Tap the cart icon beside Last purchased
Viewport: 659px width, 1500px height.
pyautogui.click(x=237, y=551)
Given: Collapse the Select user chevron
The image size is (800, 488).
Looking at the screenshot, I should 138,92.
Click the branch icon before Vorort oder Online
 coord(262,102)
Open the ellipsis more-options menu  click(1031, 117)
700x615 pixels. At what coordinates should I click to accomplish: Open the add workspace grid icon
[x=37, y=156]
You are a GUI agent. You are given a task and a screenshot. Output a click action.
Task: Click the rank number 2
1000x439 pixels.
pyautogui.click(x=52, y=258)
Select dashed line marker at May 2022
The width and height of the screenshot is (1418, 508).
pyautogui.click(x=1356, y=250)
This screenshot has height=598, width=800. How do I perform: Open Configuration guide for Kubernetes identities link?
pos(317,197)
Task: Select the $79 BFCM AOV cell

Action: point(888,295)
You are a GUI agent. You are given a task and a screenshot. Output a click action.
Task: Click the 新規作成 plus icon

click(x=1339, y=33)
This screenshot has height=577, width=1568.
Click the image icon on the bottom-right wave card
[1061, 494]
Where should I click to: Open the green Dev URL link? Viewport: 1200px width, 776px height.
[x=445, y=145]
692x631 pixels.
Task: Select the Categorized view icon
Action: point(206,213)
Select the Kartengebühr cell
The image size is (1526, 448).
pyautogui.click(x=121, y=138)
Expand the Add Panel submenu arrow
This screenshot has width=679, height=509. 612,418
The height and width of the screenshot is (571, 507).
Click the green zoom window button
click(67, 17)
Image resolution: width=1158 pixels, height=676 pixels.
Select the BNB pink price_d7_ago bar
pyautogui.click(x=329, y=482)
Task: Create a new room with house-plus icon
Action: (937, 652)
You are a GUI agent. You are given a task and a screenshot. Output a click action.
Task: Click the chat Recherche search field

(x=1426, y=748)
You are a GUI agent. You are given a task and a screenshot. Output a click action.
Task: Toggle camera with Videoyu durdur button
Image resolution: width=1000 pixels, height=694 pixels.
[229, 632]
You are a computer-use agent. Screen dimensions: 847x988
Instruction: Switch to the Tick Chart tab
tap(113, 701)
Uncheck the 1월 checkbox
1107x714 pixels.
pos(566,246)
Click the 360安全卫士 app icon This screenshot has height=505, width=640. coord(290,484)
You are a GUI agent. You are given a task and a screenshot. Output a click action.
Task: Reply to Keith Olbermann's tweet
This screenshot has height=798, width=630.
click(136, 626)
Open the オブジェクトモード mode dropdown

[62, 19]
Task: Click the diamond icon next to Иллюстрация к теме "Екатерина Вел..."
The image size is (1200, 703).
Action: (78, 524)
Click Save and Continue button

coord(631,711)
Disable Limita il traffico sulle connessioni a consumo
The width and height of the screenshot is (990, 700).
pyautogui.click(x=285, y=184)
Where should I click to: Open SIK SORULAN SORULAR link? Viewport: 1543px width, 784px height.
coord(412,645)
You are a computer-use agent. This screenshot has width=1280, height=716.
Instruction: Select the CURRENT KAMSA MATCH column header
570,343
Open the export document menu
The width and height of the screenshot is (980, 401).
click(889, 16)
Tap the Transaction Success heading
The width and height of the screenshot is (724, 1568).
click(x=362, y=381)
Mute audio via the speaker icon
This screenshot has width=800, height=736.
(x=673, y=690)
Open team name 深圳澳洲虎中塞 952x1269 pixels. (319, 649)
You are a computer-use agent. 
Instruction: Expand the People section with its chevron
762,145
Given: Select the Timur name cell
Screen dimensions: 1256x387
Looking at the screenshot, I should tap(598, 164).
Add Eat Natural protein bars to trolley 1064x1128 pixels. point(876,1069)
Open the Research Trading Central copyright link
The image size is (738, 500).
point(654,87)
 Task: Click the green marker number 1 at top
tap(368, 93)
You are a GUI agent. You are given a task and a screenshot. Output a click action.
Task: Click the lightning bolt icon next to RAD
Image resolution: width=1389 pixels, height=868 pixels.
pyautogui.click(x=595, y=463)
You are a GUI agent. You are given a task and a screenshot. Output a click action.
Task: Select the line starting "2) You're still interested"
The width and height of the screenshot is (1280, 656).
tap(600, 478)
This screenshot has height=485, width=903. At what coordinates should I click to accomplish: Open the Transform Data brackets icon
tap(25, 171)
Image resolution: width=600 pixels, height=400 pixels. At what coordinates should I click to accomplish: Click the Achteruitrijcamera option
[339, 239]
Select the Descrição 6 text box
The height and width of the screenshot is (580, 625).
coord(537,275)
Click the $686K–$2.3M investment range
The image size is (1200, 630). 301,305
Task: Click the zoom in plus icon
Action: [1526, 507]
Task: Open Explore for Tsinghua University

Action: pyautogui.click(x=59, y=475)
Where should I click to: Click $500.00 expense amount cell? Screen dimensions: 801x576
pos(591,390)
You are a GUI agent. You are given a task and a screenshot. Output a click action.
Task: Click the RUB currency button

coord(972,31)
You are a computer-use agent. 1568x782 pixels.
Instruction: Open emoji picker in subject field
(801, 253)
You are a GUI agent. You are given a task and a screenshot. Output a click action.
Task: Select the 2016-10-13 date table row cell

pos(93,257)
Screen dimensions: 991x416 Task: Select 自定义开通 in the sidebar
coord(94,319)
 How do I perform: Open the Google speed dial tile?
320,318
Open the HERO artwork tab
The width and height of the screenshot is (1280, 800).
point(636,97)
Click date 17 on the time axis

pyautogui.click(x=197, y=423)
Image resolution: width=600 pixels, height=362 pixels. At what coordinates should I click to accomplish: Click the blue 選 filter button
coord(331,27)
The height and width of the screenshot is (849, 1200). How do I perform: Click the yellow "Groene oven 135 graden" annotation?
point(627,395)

_ _ _

- **EXERCISE OBJECTIVE**:
Every line that holds the string "name" must be copied from the records above.

- **RESPONSE FOR THIS EXERCISE**:
Open team name 深圳澳洲虎中塞 952x1269 pixels. (319, 649)
Given: Select the Timur name cell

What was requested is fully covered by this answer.